Anyway, setting all those doubts and concerns aside, what does the graph tell us? If we trust the numbers, it says that over the past 40 years, the proportion of the asset value of some US-listed companies relating to intangibles has substantially grown, relative to their tangibles. The rate of growth has fallen over the last 10 to 20 years, and the trend suggests the intangible to tangible value ratio will reach its peak of about 86% in the next 10 years.
That in turn raises all sorts of interesting questions such as why has the ratio changed so remarkably, and why is it now stabilizing? The Forbes article strongly implies that the change is largely due to a marked increase in the value of intangibles over the period (mirroring the widely reported emergence of the 'knowledge economy'), but it could equally be that tangibles have fallen in value (mirroring the widely reported decline of manufacturing industry): some capital assets such as vehicles, computers and other electronics have indeed become cheaper in real terms, but we are buying more of them now so the net expenditure could be lower, the same or higher.
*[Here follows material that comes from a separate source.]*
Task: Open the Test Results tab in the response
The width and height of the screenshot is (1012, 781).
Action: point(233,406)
I'm equally unsure about buildings and land. Land values increase fairly steadily, on the whole, but over the period we have seen social changes such as urbanization. City center real estate values have skyrocketed, prompting some businesses in turn to downsize HQ or head out to rural business parks and less crowded towns. New, more efficient building techniques and materials may have reduced building costs, but conversely improved building standards, environmental controls etc. may have negated or reverse those savings.
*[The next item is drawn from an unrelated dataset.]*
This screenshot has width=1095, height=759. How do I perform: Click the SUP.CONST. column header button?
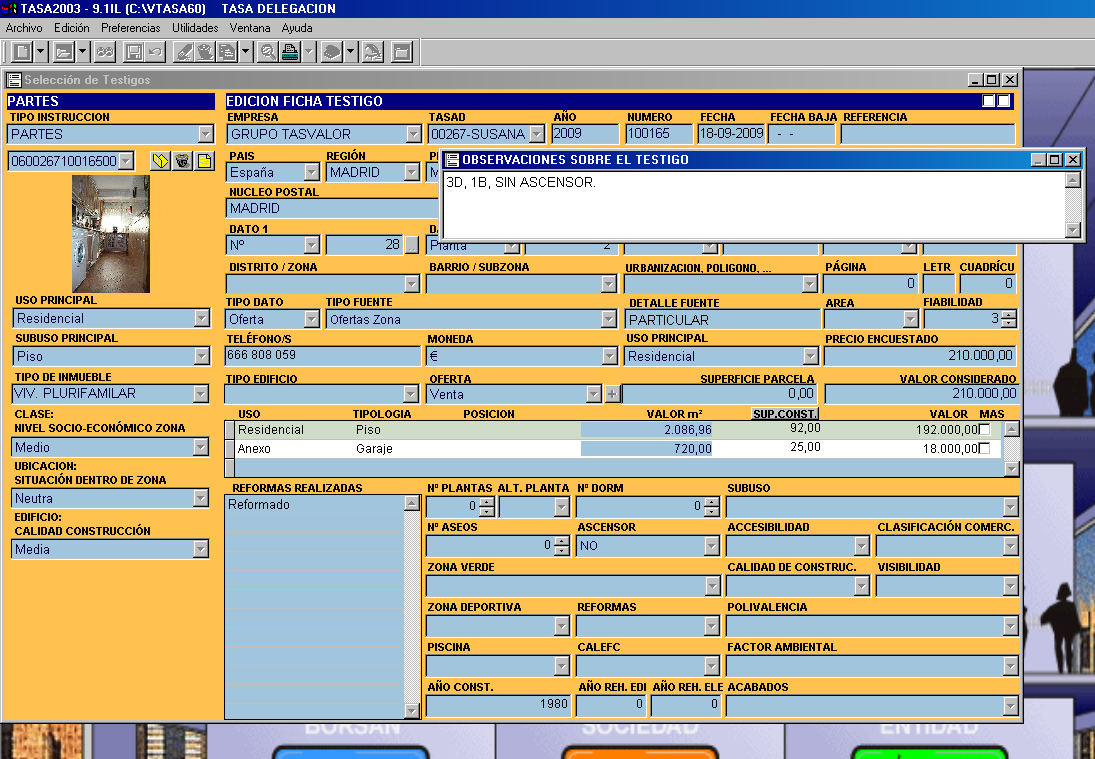coord(785,414)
It's all very complicated!
The Forbes article uses the Ocean Tomo graph and findings from other surveys and studies to encourage young workers to take more of an interest in generating and exploiting intellectual property, particularly patents. Fair enough although being an information risk and security professional, I have a different interest in or perspective on the same information. Seems to me the main take-home message is that we should have been substantially improving our protection for intangible assets, particularly information, in recent decades. We should be investing or spending proportionally much more on information security today than on physical security, of the order of four-to-one. So if our annual bill for physical/site security (doors, locks, barriers, guards, alarms, patrols, CCTV systems and so on) is $1m, we should expect to spend about $4m on information security (antivirus, firewalls, passwords, infosec pros, backups, patents, compliance etc.), other things being equal.
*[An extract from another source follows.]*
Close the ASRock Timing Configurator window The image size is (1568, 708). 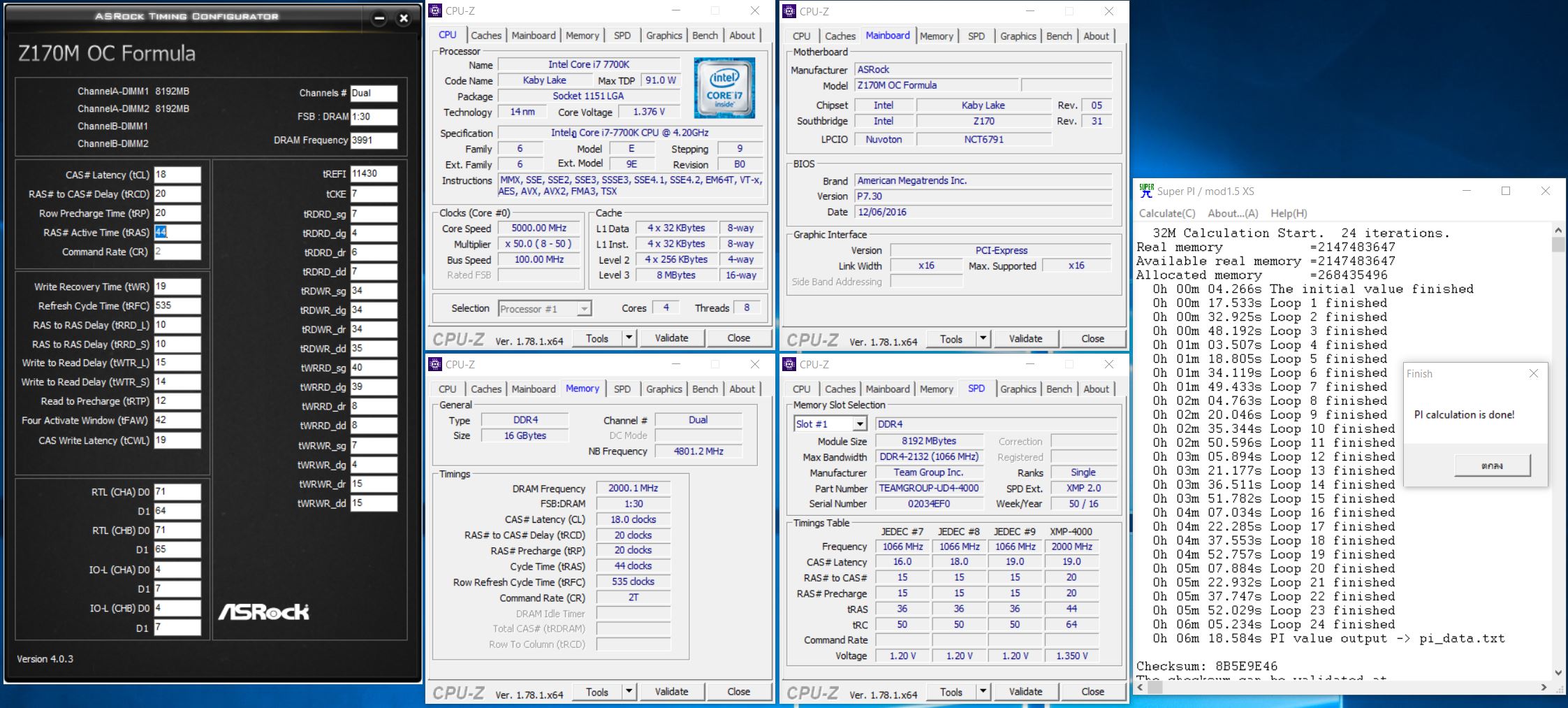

That's an intriguing thought. Even at a high level, it's hard for management to determine how much an organization ought to be spending on its information security, hence resource allocation and investment appraisal in this area are distinctly challenging. Several different approaches are used (e.g. benchmarking against other similar organizations, finger-in-the-air budgeting such as '5% more than last year', and various value assessments based around the projected costs of incidents if expenditure was cut) but none is definitive. The sizes of information security departments varies widely in practice between organizations, but perhaps now we have a more objective basis, comparing information security and physical security expenditure. While it may be no easier to determine how much ought to be spent on physical security, we do at least have the advantage of thousands of years of real-world experience in that domain!
Then again, maybe not: it all depends on whether all those numbers, assumptions, presumed causal links and assorted leaps of faith are valid.
I have a nasty, nagging feeling that the average dollar spent on information security somehow achieves less return than the average dollar spent on physical security. Is there truly a business case for investing as much as we do in, say, antivirus or information security awareness?
I believe so but I'm hard pressed to prove it. Mind you, I've given it my best shot!